◆ Yapılacak Görevler ◆
• a. KYK yurtlarıyla ilgili sayfa alıntısına göre İstanbul'da kaç KYK yurdu bulunuyor?
• b. Aşağıdaki satırlardan, içinde "January (113, 853)" geçen satırla başlayıp içinde "ANCON (108, 172)" geçen satıra kadar uzananları, iki uç da dahil olmak üzere, numaralı liste hâlinde yazın. Boş satırları listeye almayın.

◆ Sayfa Alıntısı ◆
* * *

07 Aralık 2023 22:53

KYK eylemleri bize neler kazandırdı? Şimdi neye ihtiyacımız var?

Söz, yetki ve karar hakkının tanındığı, yurt yönetilmesinde öğrenci temsilciliğinin rol oynadığı bir mekanizmayı örgütlemeye ihtiyacımız var.

Paylaş

Lisan ALAYOĞLU

Özlem Songül ABAYOĞLU

 

Zeren Ertaş’ın ardından yurt genelinde başlayan eylemler, yurt öğrencilere bir dizi deneyim bıraktı. Bunun yanı sıra KYK yurtlarının koşullarına ilişkin tartışmaları derinleştirirken, pek çok yurtta ortaklaşan sorunlarının kaynaklarına ve çözüm yollarına ilişkin tartışmaları da ortaklaştırdı.

İstanbul, üniversite öğrencilerinin oldukça yoğun yaşadığı bir kent. Bu kentte 35 KYK yurdu bulunuyor, kimilerinin kapasite üstü arttırılan kontenjanlarla nüfusu 6000 bine dayanıyor. Yurtların, bir bütün olarak öğrencilerin sosyal, sportif ve akademik ihtiyaçlar da dahil olmak üzere barınmaya dahil olan tüm ihtiyaçlarında sorunlar devasa düzeyde seyrediyor. 

YÖNETİMLERİN CEVABI: EVİNİZDE DE OLABİLİR

KYK yurtlarında kalan öğrenciler hijyenik ve sağlıklı olmayan yemekler, odaların düzenli olarak temizlenmemesi, sabun ve tuvalet kağıdı gibi temel ihtiyaçların karşılanmasının öğrencilerin omuzlarına yıkılması, sürekli arızalanan asansörler, alanında uzman psikolog yerine manevi danışman adı altında atanan görevliler, öğrencilere verilen bin 250 lira burs veya kredinin temel ihtiyaçları karşılamaya bile yetmemesi, yetersiz çamaşırhaneler, depreme dayanıksız binalarda barınma zorunluluğu, eksik temizlik personeli, bunun üzerine KYK burslarına yapılan zamların bu temel ihtiyaçları karşılamak adına öğrencileri rahatlatmaması, bir veya birden fazla işte çalışmak zorunda bırakılmasına rağmen 23.00’da yurda giriş yapmalarının zorunlu kılınması vb. onlarca sorun mevcut.

* * *

◆ Gösterilen Satırlar ◆
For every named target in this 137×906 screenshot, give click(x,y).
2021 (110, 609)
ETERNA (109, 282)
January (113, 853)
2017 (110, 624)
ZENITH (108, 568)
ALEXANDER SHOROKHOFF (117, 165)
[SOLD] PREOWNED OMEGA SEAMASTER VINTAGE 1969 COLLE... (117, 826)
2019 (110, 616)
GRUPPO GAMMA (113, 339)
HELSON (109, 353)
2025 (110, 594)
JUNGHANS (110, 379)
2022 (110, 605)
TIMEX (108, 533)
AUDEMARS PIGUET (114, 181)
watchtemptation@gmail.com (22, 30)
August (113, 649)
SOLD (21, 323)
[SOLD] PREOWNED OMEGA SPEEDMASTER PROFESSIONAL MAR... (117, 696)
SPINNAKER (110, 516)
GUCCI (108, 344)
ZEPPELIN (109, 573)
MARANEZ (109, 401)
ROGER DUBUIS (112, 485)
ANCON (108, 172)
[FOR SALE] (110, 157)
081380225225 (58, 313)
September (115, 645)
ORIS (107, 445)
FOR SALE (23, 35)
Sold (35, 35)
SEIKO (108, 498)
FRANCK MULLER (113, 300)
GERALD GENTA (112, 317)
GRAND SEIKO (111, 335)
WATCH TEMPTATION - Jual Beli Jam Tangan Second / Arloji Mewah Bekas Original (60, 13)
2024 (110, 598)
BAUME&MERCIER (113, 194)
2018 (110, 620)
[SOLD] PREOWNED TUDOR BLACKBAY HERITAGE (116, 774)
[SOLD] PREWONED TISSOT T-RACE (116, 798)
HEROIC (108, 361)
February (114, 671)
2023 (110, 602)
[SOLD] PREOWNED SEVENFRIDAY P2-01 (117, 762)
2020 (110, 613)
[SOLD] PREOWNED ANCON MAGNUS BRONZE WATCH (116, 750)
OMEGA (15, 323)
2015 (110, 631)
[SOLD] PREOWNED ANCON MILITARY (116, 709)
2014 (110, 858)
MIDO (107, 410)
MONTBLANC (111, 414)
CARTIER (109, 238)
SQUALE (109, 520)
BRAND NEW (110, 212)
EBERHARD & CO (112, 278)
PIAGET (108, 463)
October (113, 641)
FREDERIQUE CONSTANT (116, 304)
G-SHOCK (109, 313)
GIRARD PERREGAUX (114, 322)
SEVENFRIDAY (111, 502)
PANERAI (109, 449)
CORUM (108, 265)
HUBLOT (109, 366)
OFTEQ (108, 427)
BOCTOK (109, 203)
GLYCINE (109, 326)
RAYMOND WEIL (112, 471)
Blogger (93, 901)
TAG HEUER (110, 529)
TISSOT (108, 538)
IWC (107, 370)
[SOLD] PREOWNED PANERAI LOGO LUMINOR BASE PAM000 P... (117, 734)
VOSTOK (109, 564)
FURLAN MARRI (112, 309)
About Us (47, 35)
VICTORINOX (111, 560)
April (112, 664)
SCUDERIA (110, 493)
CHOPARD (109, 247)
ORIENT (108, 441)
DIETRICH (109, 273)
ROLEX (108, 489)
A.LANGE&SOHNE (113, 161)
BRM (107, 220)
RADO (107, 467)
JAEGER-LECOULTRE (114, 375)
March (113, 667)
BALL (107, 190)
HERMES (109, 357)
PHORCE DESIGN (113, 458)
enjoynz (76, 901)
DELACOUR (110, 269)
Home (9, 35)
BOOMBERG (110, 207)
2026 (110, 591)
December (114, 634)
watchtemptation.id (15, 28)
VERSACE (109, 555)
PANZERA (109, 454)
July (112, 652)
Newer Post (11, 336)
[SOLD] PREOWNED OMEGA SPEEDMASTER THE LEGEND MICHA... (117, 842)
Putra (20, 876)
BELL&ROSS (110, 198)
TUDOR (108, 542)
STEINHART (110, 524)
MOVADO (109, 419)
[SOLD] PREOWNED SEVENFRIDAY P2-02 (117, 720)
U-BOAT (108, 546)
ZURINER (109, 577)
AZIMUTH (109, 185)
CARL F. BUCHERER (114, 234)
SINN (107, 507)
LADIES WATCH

* * *

◆ Nihai Sonuçlar ◆
• a. İstanbul'da 35 KYK yurdu bulunuyor.

• b.
1. January (113, 853)
2. 2017 (110, 624)
3. ZENITH (108, 568)
4. ALEXANDER SHOROKHOFF (117, 165)
5. [SOLD] PREOWNED OMEGA SEAMASTER VINTAGE 1969 COLLE... (117, 826)
6. 2019 (110, 616)
7. GRUPPO GAMMA (113, 339)
8. HELSON (109, 353)
9. 2025 (110, 594)
10. JUNGHANS (110, 379)
11. 2022 (110, 605)
12. TIMEX (108, 533)
13. AUDEMARS PIGUET (114, 181)
14. watchtemptation@gmail.com (22, 30)
15. August (113, 649)
16. SOLD (21, 323)
17. [SOLD] PREOWNED OMEGA SPEEDMASTER PROFESSIONAL MAR... (117, 696)
18. SPINNAKER (110, 516)
19. GUCCI (108, 344)
20. ZEPPELIN (109, 573)
21. MARANEZ (109, 401)
22. ROGER DUBUIS (112, 485)
23. ANCON (108, 172)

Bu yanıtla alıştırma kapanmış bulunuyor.